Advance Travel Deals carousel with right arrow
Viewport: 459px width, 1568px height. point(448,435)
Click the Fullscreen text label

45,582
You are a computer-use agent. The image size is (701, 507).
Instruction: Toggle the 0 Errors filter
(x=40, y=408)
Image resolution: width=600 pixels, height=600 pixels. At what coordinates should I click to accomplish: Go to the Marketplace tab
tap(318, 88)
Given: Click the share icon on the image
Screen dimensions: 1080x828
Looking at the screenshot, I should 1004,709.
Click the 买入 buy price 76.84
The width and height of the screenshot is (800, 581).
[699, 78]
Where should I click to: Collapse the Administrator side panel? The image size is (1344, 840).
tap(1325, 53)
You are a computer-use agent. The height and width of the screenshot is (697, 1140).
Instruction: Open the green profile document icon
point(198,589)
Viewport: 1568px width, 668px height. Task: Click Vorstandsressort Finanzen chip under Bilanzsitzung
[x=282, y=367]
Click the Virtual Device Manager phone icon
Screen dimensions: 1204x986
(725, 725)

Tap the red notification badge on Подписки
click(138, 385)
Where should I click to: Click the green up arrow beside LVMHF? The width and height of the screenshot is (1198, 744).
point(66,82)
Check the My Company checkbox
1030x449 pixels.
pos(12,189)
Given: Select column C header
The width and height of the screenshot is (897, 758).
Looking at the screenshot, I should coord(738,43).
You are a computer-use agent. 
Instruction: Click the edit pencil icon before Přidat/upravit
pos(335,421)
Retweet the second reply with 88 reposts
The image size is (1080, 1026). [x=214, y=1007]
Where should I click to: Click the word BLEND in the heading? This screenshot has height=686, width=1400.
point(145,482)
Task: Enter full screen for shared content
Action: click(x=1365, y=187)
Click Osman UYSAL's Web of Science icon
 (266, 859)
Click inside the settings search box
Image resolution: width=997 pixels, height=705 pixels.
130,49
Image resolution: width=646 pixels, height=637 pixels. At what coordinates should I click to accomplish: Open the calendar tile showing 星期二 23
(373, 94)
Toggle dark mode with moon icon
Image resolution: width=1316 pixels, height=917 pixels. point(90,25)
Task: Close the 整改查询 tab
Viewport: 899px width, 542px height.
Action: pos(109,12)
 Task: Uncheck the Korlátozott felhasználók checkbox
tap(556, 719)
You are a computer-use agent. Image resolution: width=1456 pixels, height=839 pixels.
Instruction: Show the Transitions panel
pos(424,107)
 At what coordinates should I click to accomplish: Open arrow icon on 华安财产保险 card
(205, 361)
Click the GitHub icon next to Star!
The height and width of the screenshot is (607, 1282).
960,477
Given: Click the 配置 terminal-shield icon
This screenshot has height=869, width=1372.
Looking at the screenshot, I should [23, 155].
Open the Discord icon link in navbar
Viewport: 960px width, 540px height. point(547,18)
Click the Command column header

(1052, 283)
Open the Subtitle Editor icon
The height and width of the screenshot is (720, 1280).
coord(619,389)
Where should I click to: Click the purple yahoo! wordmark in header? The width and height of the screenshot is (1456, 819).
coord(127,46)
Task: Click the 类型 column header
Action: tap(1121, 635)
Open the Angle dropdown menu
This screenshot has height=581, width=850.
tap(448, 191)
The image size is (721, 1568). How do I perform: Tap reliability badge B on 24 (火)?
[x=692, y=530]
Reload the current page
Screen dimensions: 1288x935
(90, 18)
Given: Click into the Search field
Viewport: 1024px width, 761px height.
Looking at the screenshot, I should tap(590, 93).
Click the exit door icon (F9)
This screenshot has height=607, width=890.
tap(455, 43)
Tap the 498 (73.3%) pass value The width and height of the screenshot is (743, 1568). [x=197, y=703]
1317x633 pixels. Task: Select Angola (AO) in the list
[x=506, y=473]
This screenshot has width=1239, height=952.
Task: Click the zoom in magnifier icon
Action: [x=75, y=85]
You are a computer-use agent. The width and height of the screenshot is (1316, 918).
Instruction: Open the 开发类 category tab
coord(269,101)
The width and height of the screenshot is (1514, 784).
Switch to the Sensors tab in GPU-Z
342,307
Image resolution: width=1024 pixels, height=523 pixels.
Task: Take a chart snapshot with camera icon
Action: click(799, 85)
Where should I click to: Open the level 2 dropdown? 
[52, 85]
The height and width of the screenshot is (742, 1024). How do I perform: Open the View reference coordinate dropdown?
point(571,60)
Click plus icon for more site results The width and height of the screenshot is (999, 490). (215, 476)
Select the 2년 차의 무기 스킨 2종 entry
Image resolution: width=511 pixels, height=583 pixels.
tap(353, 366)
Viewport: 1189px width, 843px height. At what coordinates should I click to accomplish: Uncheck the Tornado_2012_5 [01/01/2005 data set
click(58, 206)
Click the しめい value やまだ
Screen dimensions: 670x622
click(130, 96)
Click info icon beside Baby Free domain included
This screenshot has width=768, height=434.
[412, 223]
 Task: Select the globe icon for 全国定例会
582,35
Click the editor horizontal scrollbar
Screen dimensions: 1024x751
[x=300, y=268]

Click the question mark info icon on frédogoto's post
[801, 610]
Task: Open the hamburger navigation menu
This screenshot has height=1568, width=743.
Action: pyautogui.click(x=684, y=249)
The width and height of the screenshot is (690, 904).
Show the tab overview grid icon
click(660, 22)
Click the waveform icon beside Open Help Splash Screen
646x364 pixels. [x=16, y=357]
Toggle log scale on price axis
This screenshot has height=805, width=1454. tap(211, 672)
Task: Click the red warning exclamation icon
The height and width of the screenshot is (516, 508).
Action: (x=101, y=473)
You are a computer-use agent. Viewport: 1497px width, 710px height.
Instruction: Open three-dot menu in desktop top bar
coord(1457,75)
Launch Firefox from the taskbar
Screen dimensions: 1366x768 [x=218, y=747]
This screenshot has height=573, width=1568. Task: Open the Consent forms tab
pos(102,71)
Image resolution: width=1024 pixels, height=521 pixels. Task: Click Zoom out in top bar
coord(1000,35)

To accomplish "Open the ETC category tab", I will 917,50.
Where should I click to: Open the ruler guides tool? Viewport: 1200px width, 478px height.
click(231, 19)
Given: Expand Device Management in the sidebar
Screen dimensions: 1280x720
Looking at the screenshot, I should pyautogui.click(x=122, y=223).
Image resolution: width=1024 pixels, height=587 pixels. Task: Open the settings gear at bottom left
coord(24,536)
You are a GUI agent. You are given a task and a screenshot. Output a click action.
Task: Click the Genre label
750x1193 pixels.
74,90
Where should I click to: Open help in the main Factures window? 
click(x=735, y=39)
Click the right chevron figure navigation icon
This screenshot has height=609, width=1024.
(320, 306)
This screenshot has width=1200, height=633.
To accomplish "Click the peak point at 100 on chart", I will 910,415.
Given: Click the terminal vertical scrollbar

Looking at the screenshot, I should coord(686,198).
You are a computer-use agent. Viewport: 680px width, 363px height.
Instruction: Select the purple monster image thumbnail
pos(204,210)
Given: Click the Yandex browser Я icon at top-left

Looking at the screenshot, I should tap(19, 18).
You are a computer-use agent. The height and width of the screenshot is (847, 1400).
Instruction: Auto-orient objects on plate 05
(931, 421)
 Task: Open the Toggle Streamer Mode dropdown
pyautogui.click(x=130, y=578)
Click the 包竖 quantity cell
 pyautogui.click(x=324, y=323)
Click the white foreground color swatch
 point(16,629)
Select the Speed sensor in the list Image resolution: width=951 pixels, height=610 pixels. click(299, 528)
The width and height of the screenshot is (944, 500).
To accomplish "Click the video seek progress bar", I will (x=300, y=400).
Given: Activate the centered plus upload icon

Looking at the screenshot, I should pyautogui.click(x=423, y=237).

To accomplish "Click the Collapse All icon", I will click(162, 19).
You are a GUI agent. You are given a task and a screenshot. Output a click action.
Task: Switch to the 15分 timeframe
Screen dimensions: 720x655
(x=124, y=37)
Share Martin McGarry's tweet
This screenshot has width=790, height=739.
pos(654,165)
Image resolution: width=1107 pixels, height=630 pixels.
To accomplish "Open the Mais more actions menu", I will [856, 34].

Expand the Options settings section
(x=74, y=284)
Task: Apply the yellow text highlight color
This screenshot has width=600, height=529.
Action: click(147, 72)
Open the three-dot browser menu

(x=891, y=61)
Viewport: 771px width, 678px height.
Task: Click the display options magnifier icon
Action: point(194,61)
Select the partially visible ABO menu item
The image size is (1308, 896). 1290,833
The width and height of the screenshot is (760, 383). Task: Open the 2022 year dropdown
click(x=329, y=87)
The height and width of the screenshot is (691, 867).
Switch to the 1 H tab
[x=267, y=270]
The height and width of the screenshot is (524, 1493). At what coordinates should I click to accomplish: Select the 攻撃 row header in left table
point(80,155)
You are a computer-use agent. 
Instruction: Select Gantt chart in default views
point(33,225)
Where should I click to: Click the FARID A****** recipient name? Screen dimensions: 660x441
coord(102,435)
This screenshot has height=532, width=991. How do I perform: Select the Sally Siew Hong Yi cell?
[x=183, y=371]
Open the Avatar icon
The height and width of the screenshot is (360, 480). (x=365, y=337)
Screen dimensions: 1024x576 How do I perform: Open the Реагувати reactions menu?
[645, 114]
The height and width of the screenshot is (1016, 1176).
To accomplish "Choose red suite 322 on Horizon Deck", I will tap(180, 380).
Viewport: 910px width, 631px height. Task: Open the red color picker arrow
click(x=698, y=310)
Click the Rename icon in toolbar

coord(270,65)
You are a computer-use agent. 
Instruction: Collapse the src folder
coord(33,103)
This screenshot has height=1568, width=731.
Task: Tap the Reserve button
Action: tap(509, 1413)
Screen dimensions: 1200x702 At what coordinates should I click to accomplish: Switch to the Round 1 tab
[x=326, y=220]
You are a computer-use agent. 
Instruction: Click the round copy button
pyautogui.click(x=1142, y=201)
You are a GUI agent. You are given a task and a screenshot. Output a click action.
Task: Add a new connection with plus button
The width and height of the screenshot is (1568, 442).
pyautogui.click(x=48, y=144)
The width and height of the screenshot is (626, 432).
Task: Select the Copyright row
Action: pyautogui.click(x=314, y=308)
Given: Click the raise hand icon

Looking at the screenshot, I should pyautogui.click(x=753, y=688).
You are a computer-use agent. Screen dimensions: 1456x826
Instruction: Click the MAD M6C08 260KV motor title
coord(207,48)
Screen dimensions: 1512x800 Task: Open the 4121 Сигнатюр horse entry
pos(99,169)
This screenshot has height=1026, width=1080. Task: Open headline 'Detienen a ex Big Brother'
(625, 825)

┄┄┄┄┄┄

Problem details -> Please give again the lines above between the line holding "Toggle log scale on price axis" and the line holding "Select the Speed", inclusive, exactly as they are and with nothing added.

Problem solution ->
Toggle log scale on price axis
This screenshot has height=805, width=1454. tap(211, 672)
Task: Click the red warning exclamation icon
The height and width of the screenshot is (516, 508).
Action: (x=101, y=473)
You are a computer-use agent. Viewport: 1497px width, 710px height.
Instruction: Open three-dot menu in desktop top bar
coord(1457,75)
Launch Firefox from the taskbar
Screen dimensions: 1366x768 [x=218, y=747]
This screenshot has height=573, width=1568. Task: Open the Consent forms tab
pos(102,71)
Image resolution: width=1024 pixels, height=521 pixels. Task: Click Zoom out in top bar
coord(1000,35)

To accomplish "Open the ETC category tab", I will 917,50.
Where should I click to: Open the ruler guides tool? Viewport: 1200px width, 478px height.
click(231, 19)
Given: Expand Device Management in the sidebar
Screen dimensions: 1280x720
Looking at the screenshot, I should pyautogui.click(x=122, y=223).
Image resolution: width=1024 pixels, height=587 pixels. Task: Open the settings gear at bottom left
coord(24,536)
You are a GUI agent. You are given a task and a screenshot. Output a click action.
Task: Click the Genre label
750x1193 pixels.
74,90
Where should I click to: Open help in the main Factures window? 
click(x=735, y=39)
Click the right chevron figure navigation icon
This screenshot has height=609, width=1024.
(320, 306)
This screenshot has width=1200, height=633.
To accomplish "Click the peak point at 100 on chart", I will 910,415.
Given: Click the terminal vertical scrollbar

Looking at the screenshot, I should coord(686,198).
You are a computer-use agent. Viewport: 680px width, 363px height.
Instruction: Select the purple monster image thumbnail
pos(204,210)
Given: Click the Yandex browser Я icon at top-left

Looking at the screenshot, I should tap(19, 18).
You are a computer-use agent. The height and width of the screenshot is (847, 1400).
Instruction: Auto-orient objects on plate 05
(931, 421)
 Task: Open the Toggle Streamer Mode dropdown
pyautogui.click(x=130, y=578)
Click the 包竖 quantity cell
 pyautogui.click(x=324, y=323)
Click the white foreground color swatch
 point(16,629)
Select the Speed sensor in the list Image resolution: width=951 pixels, height=610 pixels. click(299, 528)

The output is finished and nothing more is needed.